The Exiles rugby league team is an international rugby league team that plays in the International Origin series against England. The Exiles team is made up of Australian, New Zealand and Pacific Island players contracted to Super League clubs.

The Exiles team wear a black jersey with green and gold vee. Each player also has a small flag of their origin nation on their shirts.

Team selection
The Exiles rugby league team is selected from the overseas players in the Super League competition. These players are chosen to form a 23-man squad by a foreign coach (usually an Australian or New Zealand coach).

History
The Other Nationalities rugby league team regularly played international, and also county, rugby league football teams in Europe from 1904 to 1975. The team, created in 1904 to play England in the first ever rugby league international match, was at first made up of Welsh and Scottish players. However, as rugby league in England grew, and more players from other countries were brought over to England to play in the domestic competitions, Other Nationalities were later represented by players from Ireland, South Africa, Australia and New Zealand.
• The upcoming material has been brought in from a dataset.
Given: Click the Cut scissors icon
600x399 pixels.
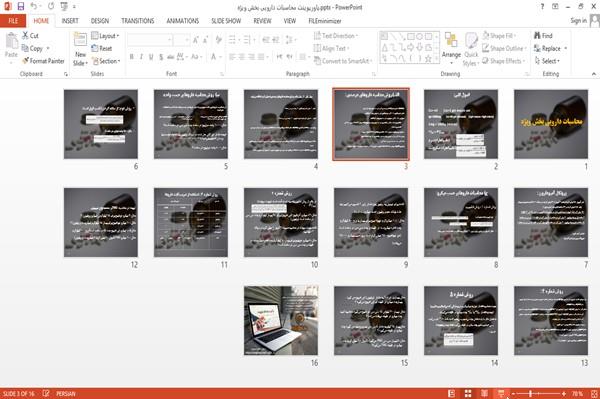Looking at the screenshot, I should (25, 36).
Due to the success of the All Stars match in Australia between the Indigenous All Stars and the NRL All Stars, new England head coach Steve McNamara proposed a plan to revive the concept of the Other Nationalities team in 2011 in a hope of providing England with a more challenging opposition in preparation of playing and staying competitive against nations like Australia and New Zealand after the 2010 thrashing of France 60–6 followed by England's poor results in the 2010 Four Nations Tournament.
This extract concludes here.